■ Goal
Reproduce the listing below verbatim, keeping every line in its original order and form.
──────────────────────────────
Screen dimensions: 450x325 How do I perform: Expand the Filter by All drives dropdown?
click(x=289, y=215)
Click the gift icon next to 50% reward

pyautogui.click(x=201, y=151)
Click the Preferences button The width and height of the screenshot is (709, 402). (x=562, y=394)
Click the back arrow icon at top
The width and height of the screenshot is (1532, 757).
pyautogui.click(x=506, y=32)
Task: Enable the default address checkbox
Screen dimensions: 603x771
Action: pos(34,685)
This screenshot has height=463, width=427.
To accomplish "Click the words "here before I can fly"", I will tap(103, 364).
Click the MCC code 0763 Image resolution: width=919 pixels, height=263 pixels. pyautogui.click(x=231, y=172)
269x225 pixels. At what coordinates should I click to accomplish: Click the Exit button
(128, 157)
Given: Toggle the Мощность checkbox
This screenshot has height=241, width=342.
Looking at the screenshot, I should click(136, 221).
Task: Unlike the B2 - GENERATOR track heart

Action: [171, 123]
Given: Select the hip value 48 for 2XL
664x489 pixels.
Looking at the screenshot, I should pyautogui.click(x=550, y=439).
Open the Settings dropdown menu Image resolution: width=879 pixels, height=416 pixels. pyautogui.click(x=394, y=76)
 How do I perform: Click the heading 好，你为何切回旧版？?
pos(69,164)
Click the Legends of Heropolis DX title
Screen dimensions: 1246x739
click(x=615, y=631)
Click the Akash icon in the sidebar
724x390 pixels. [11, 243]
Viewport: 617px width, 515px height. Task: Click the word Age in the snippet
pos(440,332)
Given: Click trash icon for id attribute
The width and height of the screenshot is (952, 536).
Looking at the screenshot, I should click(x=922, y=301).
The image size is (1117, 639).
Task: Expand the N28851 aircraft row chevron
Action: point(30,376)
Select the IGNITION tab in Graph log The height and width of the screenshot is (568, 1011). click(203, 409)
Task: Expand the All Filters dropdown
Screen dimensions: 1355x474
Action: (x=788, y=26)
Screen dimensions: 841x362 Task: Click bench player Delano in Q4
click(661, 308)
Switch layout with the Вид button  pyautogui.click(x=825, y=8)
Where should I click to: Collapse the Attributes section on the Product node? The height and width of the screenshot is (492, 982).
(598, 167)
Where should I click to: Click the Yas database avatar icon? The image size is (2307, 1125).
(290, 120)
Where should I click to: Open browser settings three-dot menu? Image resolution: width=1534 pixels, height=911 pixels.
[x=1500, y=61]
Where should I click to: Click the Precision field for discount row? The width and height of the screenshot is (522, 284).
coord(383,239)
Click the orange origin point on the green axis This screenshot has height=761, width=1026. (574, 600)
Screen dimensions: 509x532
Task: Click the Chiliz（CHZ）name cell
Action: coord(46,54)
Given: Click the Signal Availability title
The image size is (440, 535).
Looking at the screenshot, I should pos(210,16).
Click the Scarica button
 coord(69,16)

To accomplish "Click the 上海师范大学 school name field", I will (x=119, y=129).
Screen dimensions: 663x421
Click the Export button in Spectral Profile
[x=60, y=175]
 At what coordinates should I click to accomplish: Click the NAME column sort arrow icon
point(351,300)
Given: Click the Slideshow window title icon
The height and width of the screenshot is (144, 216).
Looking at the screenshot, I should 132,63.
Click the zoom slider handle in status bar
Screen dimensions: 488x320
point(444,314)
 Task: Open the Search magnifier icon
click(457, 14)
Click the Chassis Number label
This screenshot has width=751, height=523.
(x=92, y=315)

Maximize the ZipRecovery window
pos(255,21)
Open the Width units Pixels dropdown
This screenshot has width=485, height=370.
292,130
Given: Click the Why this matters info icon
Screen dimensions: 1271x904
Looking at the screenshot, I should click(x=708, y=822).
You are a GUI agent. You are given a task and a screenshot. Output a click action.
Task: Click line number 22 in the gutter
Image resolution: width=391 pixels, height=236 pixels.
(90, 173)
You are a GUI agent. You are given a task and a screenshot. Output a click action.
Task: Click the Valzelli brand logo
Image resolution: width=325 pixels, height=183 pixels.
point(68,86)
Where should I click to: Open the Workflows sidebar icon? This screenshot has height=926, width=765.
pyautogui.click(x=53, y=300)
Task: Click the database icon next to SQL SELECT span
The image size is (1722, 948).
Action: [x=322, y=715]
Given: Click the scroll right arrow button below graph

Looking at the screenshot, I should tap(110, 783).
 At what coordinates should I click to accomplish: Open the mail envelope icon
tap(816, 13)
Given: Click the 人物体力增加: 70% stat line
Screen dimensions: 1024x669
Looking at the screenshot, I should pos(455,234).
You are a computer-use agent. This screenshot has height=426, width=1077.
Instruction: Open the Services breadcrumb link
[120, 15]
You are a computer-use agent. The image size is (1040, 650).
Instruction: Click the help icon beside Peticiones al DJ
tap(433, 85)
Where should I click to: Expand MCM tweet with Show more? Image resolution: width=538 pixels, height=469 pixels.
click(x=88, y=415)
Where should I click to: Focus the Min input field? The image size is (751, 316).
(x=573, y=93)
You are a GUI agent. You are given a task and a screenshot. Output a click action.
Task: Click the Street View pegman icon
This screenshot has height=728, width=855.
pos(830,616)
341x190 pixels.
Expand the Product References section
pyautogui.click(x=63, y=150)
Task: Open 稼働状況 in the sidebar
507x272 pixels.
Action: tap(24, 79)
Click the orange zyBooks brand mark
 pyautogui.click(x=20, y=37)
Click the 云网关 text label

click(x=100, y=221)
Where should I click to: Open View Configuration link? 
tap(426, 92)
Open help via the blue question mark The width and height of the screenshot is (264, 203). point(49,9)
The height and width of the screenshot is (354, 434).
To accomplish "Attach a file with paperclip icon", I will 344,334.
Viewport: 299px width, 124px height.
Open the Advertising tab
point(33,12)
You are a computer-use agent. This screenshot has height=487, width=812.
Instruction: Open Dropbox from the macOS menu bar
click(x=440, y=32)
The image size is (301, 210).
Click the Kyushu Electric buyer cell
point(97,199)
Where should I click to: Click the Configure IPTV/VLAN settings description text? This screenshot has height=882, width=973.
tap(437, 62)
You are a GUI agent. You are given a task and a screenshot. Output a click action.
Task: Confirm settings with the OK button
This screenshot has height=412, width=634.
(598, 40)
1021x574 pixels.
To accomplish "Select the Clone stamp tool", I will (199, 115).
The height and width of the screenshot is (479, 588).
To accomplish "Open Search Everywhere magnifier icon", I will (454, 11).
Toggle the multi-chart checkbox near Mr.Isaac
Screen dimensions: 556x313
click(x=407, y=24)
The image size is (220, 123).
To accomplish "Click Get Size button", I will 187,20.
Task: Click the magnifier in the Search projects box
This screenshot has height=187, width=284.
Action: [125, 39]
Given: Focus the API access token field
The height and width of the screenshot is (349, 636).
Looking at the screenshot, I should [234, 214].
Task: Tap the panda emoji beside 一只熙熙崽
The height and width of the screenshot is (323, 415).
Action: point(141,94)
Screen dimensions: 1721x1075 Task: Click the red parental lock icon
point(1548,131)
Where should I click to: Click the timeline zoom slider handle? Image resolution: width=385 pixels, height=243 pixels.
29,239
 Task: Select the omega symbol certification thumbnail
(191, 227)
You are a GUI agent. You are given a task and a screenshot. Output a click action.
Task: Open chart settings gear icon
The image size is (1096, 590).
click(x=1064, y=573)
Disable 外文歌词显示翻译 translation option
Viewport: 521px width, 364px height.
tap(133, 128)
──────────────────────────────
■ Output for this task
Screen dimensions: 450x325 How do I perform: Expand the Filter by All drives dropdown?
click(x=289, y=215)
Click the gift icon next to 50% reward

pyautogui.click(x=201, y=151)
Click the Preferences button The width and height of the screenshot is (709, 402). (x=562, y=394)
Click the back arrow icon at top
The width and height of the screenshot is (1532, 757).
pyautogui.click(x=506, y=32)
Task: Enable the default address checkbox
Screen dimensions: 603x771
Action: pos(34,685)
This screenshot has height=463, width=427.
To accomplish "Click the words "here before I can fly"", I will tap(103, 364).
Click the MCC code 0763 Image resolution: width=919 pixels, height=263 pixels. pyautogui.click(x=231, y=172)
269x225 pixels. At what coordinates should I click to accomplish: Click the Exit button
(128, 157)
Given: Toggle the Мощность checkbox
This screenshot has height=241, width=342.
Looking at the screenshot, I should click(136, 221).
Task: Unlike the B2 - GENERATOR track heart

Action: [171, 123]
Given: Select the hip value 48 for 2XL
664x489 pixels.
Looking at the screenshot, I should pyautogui.click(x=550, y=439).
Open the Settings dropdown menu Image resolution: width=879 pixels, height=416 pixels. pyautogui.click(x=394, y=76)
 How do I perform: Click the heading 好，你为何切回旧版？?
pos(69,164)
Click the Legends of Heropolis DX title
Screen dimensions: 1246x739
click(x=615, y=631)
Click the Akash icon in the sidebar
724x390 pixels. [11, 243]
Viewport: 617px width, 515px height. Task: Click the word Age in the snippet
pos(440,332)
Given: Click trash icon for id attribute
The width and height of the screenshot is (952, 536).
Looking at the screenshot, I should click(x=922, y=301).
The image size is (1117, 639).
Task: Expand the N28851 aircraft row chevron
Action: point(30,376)
Select the IGNITION tab in Graph log The height and width of the screenshot is (568, 1011). click(203, 409)
Task: Expand the All Filters dropdown
Screen dimensions: 1355x474
Action: (x=788, y=26)
Screen dimensions: 841x362 Task: Click bench player Delano in Q4
click(661, 308)
Switch layout with the Вид button  pyautogui.click(x=825, y=8)
Where should I click to: Collapse the Attributes section on the Product node? The height and width of the screenshot is (492, 982).
(598, 167)
Where should I click to: Click the Yas database avatar icon? The image size is (2307, 1125).
(290, 120)
Where should I click to: Open browser settings three-dot menu? Image resolution: width=1534 pixels, height=911 pixels.
[x=1500, y=61]
Where should I click to: Click the Precision field for discount row? The width and height of the screenshot is (522, 284).
coord(383,239)
Click the orange origin point on the green axis This screenshot has height=761, width=1026. (574, 600)
Screen dimensions: 509x532
Task: Click the Chiliz（CHZ）name cell
Action: coord(46,54)
Given: Click the Signal Availability title
The image size is (440, 535).
Looking at the screenshot, I should pos(210,16).
Click the Scarica button
 coord(69,16)

To accomplish "Click the 上海师范大学 school name field", I will (x=119, y=129).
Screen dimensions: 663x421
Click the Export button in Spectral Profile
[x=60, y=175]
 At what coordinates should I click to accomplish: Click the NAME column sort arrow icon
point(351,300)
Given: Click the Slideshow window title icon
The height and width of the screenshot is (144, 216).
Looking at the screenshot, I should 132,63.
Click the zoom slider handle in status bar
Screen dimensions: 488x320
point(444,314)
 Task: Open the Search magnifier icon
click(457, 14)
Click the Chassis Number label
This screenshot has width=751, height=523.
(x=92, y=315)

Maximize the ZipRecovery window
pos(255,21)
Open the Width units Pixels dropdown
This screenshot has width=485, height=370.
292,130
Given: Click the Why this matters info icon
Screen dimensions: 1271x904
Looking at the screenshot, I should click(x=708, y=822).
You are a GUI agent. You are given a task and a screenshot. Output a click action.
Task: Click line number 22 in the gutter
Image resolution: width=391 pixels, height=236 pixels.
(90, 173)
You are a GUI agent. You are given a task and a screenshot. Output a click action.
Task: Click the Valzelli brand logo
Image resolution: width=325 pixels, height=183 pixels.
point(68,86)
Where should I click to: Open the Workflows sidebar icon? This screenshot has height=926, width=765.
pyautogui.click(x=53, y=300)
Task: Click the database icon next to SQL SELECT span
The image size is (1722, 948).
Action: [x=322, y=715]
Given: Click the scroll right arrow button below graph

Looking at the screenshot, I should tap(110, 783).
 At what coordinates should I click to accomplish: Open the mail envelope icon
tap(816, 13)
Given: Click the 人物体力增加: 70% stat line
Screen dimensions: 1024x669
Looking at the screenshot, I should pos(455,234).
You are a computer-use agent. This screenshot has height=426, width=1077.
Instruction: Open the Services breadcrumb link
[120, 15]
You are a computer-use agent. The image size is (1040, 650).
Instruction: Click the help icon beside Peticiones al DJ
tap(433, 85)
Where should I click to: Expand MCM tweet with Show more? Image resolution: width=538 pixels, height=469 pixels.
click(x=88, y=415)
Where should I click to: Focus the Min input field? The image size is (751, 316).
(x=573, y=93)
You are a GUI agent. You are given a task and a screenshot. Output a click action.
Task: Click the Street View pegman icon
This screenshot has height=728, width=855.
pos(830,616)
341x190 pixels.
Expand the Product References section
pyautogui.click(x=63, y=150)
Task: Open 稼働状況 in the sidebar
507x272 pixels.
Action: tap(24, 79)
Click the orange zyBooks brand mark
 pyautogui.click(x=20, y=37)
Click the 云网关 text label

click(x=100, y=221)
Where should I click to: Open View Configuration link? 
tap(426, 92)
Open help via the blue question mark The width and height of the screenshot is (264, 203). point(49,9)
The height and width of the screenshot is (354, 434).
To accomplish "Attach a file with paperclip icon", I will 344,334.
Viewport: 299px width, 124px height.
Open the Advertising tab
point(33,12)
You are a computer-use agent. This screenshot has height=487, width=812.
Instruction: Open Dropbox from the macOS menu bar
click(x=440, y=32)
The image size is (301, 210).
Click the Kyushu Electric buyer cell
point(97,199)
Where should I click to: Click the Configure IPTV/VLAN settings description text? This screenshot has height=882, width=973.
tap(437, 62)
You are a GUI agent. You are given a task and a screenshot. Output a click action.
Task: Confirm settings with the OK button
This screenshot has height=412, width=634.
(598, 40)
1021x574 pixels.
To accomplish "Select the Clone stamp tool", I will (199, 115).
The height and width of the screenshot is (479, 588).
To accomplish "Open Search Everywhere magnifier icon", I will (454, 11).
Toggle the multi-chart checkbox near Mr.Isaac
Screen dimensions: 556x313
click(x=407, y=24)
The image size is (220, 123).
To accomplish "Click Get Size button", I will 187,20.
Task: Click the magnifier in the Search projects box
This screenshot has height=187, width=284.
Action: [125, 39]
Given: Focus the API access token field
The height and width of the screenshot is (349, 636).
Looking at the screenshot, I should [234, 214].
Task: Tap the panda emoji beside 一只熙熙崽
The height and width of the screenshot is (323, 415).
Action: point(141,94)
Screen dimensions: 1721x1075 Task: Click the red parental lock icon
point(1548,131)
Where should I click to: Click the timeline zoom slider handle? Image resolution: width=385 pixels, height=243 pixels.
29,239
 Task: Select the omega symbol certification thumbnail
(191, 227)
You are a GUI agent. You are given a task and a screenshot. Output a click action.
Task: Open chart settings gear icon
The image size is (1096, 590).
click(x=1064, y=573)
Disable 外文歌词显示翻译 translation option
Viewport: 521px width, 364px height.
tap(133, 128)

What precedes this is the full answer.